Life is short.
Short, sharp, and mean. The kind of short that throws Olympic-level obstacles your way without warning. The kind that doesn’t wait for you to catch your breath before it hits again.
Life is too short not to make bad decisions. Too short to stop yourself just because something might end badly. Too short not to make memories, even if your story doesn’t end with a happy ending.
But let’s rewind a little, shall we?
Everything was fine. Too fine, even. You had the job you’d dreamed about — the military, a purpose, structure, meaning. You worked hard, harder than most. Blood, sweat, sacrifice. You were proud of that. Maybe even… happy.
Everyone liked you. They called you Sunshine.
The kind of person who made even the worst days a little better. Who always knew what to say. Who made jokes even with a lump in her throat. Who smiled because… well, if you didn’t smile, what else was there?
Smile. It can’t get worse than this.
Your only neutral space? Ghost.
Not enemies, not friends. Just... parallel. You shared oxygen and the occasional work-related sentence. That was it. He kept his distance. Always did.
But Ghost saw everything. That was his gift. He watched the way others didn’t. Not to judge. To know.
And he saw you fading.
It started slowly — a flicker in your energy, a tremble in your hands. You hid it. At first from yourself. Then from everyone else. Because admitting something’s wrong means it’s real, and you weren’t ready for that. You didn't want pity. You didn't want to be fragile.
But it caught up to you. The fainting. The missed drills. The hospital visits. The diagnosis.
They took you out of the field. Not completely — not yet — but enough. You were allowed to assist in training, handle logistics, help from the sidelines.
And even then, Ghost started watching closer. He caught you once — right before you collapsed. Just in time. A coincidence, you told yourself.
Eventually, you were gone altogether. The treatments got worse before they got better. You lost your hair. Your weight. Your sense of self. You didn’t feel like Sunshine anymore. You didn’t even feel like you.
But slowly, slowly, things shifted. You weren’t cured. But you were fighting. You missed the base. You missed the work. You missed feeling alive.
So one day, with trembling hands and a deep breath, you showed up.
You’d asked ahead, made sure the whole team would be there. You fixed your wig one last time in the mirror. And you walked in.

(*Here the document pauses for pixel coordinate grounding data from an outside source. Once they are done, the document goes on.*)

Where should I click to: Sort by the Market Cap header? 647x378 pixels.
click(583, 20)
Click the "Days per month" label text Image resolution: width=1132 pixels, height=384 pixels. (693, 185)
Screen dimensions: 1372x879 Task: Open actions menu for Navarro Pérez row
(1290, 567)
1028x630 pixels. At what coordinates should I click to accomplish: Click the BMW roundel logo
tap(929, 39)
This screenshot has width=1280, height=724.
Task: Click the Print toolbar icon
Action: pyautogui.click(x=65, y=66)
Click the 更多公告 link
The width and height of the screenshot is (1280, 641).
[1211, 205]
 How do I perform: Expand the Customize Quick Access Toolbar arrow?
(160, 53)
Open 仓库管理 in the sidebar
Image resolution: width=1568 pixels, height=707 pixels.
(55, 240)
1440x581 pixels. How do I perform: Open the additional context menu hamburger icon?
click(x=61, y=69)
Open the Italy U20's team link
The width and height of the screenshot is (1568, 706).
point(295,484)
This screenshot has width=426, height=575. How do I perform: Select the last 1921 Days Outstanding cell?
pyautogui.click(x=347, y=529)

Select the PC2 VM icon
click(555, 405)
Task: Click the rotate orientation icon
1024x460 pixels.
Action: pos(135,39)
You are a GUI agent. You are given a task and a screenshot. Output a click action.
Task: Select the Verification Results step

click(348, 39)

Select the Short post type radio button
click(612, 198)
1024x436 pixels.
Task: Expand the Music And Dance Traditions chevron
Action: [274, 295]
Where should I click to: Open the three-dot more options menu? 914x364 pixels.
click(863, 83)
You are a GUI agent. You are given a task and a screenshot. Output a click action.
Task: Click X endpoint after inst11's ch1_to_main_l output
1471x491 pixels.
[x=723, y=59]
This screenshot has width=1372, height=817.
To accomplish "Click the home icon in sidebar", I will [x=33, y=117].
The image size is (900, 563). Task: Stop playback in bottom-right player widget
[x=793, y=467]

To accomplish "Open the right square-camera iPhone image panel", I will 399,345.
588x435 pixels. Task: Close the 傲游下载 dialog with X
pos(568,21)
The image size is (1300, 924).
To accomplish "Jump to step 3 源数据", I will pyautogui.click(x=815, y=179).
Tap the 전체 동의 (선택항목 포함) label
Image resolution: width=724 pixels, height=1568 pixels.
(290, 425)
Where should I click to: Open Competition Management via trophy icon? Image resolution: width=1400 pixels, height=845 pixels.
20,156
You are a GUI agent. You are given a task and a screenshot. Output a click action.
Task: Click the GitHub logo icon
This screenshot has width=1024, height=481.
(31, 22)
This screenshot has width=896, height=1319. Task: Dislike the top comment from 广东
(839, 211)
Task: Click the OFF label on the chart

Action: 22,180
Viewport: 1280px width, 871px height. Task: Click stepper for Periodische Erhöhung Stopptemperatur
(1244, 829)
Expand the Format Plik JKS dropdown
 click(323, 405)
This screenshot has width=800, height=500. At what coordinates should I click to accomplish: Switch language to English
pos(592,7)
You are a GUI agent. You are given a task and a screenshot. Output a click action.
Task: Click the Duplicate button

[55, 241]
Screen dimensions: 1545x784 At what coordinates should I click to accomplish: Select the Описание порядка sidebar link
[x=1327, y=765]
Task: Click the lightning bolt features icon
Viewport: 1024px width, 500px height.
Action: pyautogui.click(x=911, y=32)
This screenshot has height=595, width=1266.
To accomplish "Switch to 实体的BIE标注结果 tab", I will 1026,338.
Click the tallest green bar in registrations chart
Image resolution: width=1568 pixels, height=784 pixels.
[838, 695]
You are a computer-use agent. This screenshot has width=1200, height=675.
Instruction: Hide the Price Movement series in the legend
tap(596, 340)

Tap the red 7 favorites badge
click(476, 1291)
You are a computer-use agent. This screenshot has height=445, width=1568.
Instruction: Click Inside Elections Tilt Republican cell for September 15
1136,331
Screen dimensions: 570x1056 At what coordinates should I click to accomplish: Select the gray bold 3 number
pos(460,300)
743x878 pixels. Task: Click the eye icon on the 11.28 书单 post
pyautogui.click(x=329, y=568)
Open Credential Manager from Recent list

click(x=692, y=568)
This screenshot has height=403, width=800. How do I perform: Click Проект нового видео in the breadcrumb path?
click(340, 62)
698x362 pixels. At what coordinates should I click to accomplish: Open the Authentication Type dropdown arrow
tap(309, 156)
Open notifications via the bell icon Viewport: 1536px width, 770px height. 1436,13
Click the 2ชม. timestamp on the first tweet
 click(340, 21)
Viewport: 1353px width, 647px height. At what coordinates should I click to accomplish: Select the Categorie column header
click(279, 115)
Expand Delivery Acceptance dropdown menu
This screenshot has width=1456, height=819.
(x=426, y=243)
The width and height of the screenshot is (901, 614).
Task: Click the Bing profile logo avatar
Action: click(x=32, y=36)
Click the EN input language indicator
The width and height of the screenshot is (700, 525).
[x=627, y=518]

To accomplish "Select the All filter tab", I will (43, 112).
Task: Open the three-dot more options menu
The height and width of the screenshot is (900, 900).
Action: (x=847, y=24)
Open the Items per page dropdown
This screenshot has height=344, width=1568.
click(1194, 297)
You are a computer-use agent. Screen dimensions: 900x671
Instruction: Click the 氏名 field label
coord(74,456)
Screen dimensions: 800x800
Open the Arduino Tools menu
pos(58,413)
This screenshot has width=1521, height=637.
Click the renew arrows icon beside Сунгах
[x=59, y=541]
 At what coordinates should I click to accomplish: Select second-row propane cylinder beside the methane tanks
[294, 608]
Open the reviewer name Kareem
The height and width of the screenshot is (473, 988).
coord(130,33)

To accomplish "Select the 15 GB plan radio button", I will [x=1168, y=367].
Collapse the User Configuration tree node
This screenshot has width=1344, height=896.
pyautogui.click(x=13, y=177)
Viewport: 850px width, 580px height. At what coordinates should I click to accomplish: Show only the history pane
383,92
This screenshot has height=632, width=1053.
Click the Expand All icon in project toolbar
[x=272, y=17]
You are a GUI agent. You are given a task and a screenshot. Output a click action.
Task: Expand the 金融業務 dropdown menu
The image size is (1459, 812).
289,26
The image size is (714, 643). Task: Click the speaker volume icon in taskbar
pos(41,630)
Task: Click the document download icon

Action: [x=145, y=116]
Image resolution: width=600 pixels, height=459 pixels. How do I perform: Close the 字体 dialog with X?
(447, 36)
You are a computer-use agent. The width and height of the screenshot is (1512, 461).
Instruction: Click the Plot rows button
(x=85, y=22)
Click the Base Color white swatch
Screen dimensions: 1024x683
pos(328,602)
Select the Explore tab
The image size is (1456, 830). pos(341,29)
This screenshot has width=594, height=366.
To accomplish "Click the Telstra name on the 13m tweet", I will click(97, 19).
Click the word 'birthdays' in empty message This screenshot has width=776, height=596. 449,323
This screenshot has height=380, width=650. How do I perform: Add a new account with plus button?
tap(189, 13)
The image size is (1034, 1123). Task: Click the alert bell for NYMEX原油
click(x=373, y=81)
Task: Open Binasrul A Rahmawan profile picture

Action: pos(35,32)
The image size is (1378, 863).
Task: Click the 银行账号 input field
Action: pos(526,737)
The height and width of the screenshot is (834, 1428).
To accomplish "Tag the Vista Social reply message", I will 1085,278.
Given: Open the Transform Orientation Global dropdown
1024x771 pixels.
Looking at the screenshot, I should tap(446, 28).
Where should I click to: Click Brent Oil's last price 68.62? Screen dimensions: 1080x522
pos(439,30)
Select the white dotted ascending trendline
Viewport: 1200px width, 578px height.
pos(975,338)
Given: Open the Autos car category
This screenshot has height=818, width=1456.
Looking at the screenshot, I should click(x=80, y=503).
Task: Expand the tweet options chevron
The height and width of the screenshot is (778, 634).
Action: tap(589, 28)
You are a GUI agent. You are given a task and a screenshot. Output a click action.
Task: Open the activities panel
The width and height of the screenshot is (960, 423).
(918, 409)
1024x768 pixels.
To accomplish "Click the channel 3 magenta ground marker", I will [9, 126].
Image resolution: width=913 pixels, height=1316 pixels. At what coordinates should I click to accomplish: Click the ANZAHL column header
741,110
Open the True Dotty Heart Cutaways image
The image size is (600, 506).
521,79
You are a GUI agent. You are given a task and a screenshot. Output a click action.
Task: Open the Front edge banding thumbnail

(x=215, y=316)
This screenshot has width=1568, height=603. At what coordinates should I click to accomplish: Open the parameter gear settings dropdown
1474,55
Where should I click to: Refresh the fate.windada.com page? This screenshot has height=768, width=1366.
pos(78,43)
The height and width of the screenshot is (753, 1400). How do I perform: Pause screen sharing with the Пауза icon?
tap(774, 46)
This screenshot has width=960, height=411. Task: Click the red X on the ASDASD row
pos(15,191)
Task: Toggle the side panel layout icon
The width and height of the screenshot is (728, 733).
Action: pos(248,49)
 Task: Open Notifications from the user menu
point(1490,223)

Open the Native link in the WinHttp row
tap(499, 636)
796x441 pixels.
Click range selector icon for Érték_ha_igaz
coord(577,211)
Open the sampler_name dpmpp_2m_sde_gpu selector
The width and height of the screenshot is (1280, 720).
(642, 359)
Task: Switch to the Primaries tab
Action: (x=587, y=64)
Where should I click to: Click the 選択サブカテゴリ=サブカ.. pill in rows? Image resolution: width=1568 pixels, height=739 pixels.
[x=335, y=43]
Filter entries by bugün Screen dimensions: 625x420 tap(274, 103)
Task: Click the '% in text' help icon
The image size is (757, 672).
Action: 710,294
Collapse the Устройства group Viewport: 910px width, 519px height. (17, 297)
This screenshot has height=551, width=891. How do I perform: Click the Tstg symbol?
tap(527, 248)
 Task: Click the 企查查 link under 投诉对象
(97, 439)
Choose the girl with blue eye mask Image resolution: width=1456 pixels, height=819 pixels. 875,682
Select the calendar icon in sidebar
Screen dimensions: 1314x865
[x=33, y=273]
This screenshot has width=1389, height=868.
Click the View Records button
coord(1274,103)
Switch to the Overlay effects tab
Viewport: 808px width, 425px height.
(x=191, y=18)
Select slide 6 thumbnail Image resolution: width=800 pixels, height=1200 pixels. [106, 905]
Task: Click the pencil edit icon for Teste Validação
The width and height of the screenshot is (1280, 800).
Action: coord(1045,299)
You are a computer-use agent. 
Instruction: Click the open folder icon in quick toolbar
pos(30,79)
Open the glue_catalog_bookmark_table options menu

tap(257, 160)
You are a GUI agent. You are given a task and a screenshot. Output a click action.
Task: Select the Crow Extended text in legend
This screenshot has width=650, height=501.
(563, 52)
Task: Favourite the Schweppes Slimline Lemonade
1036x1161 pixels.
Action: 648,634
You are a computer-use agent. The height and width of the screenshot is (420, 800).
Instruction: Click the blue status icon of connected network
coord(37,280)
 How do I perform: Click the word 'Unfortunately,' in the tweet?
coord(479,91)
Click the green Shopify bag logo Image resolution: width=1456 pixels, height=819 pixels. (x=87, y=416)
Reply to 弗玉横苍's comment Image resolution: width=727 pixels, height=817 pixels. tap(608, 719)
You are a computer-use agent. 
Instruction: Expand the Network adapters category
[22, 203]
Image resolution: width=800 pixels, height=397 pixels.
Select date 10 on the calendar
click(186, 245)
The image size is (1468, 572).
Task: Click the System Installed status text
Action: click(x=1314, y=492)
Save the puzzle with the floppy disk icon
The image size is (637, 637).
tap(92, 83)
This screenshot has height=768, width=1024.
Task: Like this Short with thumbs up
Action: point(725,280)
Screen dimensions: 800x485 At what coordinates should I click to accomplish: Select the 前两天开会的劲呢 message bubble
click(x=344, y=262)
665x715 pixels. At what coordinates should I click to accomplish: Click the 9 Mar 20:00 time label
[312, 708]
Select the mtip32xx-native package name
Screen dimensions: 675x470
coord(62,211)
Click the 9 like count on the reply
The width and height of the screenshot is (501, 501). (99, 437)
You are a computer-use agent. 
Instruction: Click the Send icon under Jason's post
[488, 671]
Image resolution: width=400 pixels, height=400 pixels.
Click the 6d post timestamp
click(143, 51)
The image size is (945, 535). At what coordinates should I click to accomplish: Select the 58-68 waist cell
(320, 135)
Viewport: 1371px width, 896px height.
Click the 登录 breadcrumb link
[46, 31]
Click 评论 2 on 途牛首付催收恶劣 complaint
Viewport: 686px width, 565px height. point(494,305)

They were all waiting. And they stood.
As if you were something worth honoring. Someone who’d been to hell and fought her way back. You saw the pride in their eyes — and something else, too. Sadness. Pity. It crawled under your skin.
You felt their stares. Felt the cracks in yourself widen. You wanted to leave.
And then... Ghost stepped forward.
Past the row of soldiers. Calm. Controlled. He stopped just in front of you — closer than he’d ever stood before. He didn’t speak right away. Just looked. At your face. At the subtle tremble in your hands. At the hair that wasn’t yours.
Then his hand reached up. Gently brushed a loose strand behind your ear.
“They’re beautiful,” he said. That gravel voice, low and soft. Almost reverent. “You’re so damn beautiful, little fighter.”
And just like that, the air shifted. Because maybe you weren’t the same as before. But maybe… just maybe… Maybe that's what you needed to hear the most.